Mon passé d’informaticien a récemment refait surface, dans une conversation sur ce qui fait ou ne fait pas un bon programmeur (qu’on appelle plutôt développeur dans le jargon).
Certains pensent qu’un développeur est un développeur et que « pisser la ligne », comme on dit pour désigner cette profession avec quelque mépris, ne nécessite rien d’autre que des compétences techniques. D’autres au contraire disent que le bon développeur est denrée rare et que c’est folie de prétendre faire de la qualité en matière de programmation à bas coût dans des contrées exotiques. Qu’est-ce qui cependant fait la « qualité du code », question qu’on pourrait sans doute poser de façon très similaire à propos de n’importe quelle production?

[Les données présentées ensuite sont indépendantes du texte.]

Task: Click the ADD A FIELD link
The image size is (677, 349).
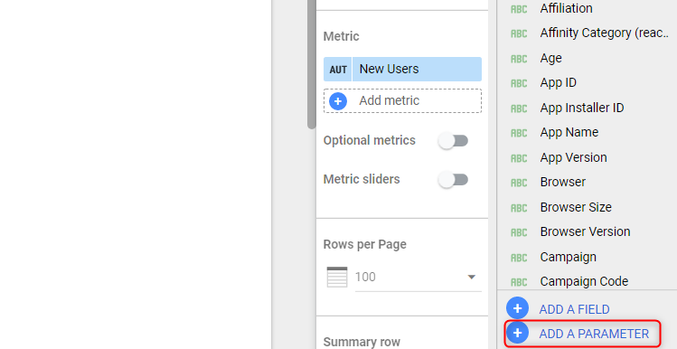Action: pyautogui.click(x=574, y=309)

J’ai usé alors, pour exposer les différents critères qui s’appliquent en informatique, de la métaphore de la poule et l’œuf. Que le lecteur ne croie cependant pas que je l’emmène dans une réflexion sur les origines de la vie. Il s’agit simplement de la poule vue comme fonction productive, alimentée en graines, produisant des œufs.

La qualité de la poule est d’être :

  • Performante : elle produit un grand nombre d’œufs ;
  • Qualitative : ses œufs ont toutes les propriétés nutritives requises ;
  • Efficace : le ratio quantité d’œufs produits sur quantité de graines fournies est important ;
  • Robuste : du grain de mauvaise qualité, fourni même occasionnellement, n’affecte pas durablement la production de la poule (en langage direct, la poule ne meurt pas quand on lui donne à manger des cochonneries)
  • Adaptable : changer la poule d’environnement n’affecte pas ses résultats ni n’empêche ses nouvelles voisines de pondre leurs œufs comme avant ;
  • Simple : un nouvel éleveur pourra facilement prendre en charge au pied levé l’animal.

J’omets des qualités, et plusieurs, mais l’exhaustivité importe peu : qu’il nous suffise de constater que la qualité est quête sans fin et, le plus souvent, compromis entre des priorités ; que la réponse à la question de la qualité dépend en grande partie de la question elle-même : de quoi parle-t-on ? Voire même que la réponse importe moins que la question ou, disons, que la réponse n’est pertinente qu’à la mesure de la pertinence de la question. Et, parlant d’informatique, cela rappelle l’origine du nom de l’école de programmation fondée par Xavier Niel : « 42 ». Référence au roman déjanté de l’anglais Douglas Adams, Le Guide du voyageur galactique. Dans ce roman, un énorme ordinateur est construit pour répondre à, je cite, « la grande question de la vie, de l’univers et de tout le reste ». Au bout d’années et d’années de fonctionnement, la machine finit par cracher sa réponse devant la nuée de ceux qui attendaient la réponse. Laquelle réponse est : « 42 ». Stupéfaction dans les rangs jusqu’à ce que quelqu’un demande quelle est donc cette grande question de la vie, de l’univers et de tout le reste, à quoi la machine répond à nouveau qu’il faudrait là une machine beaucoup plus puissante qu’elle-même.

Quelque fantasque soit ce récit du dialogue entre des humains et une machine, il nous dit justement que creuser la question est plus puissant qu’apporter une réponse. Voire même que notre faim de réponse nous éloigne d’un sain questionnement et que, en entreprise, le désir de solution empêche parfois d’examiner suffisamment, sinon jusqu’au bout, les problèmes.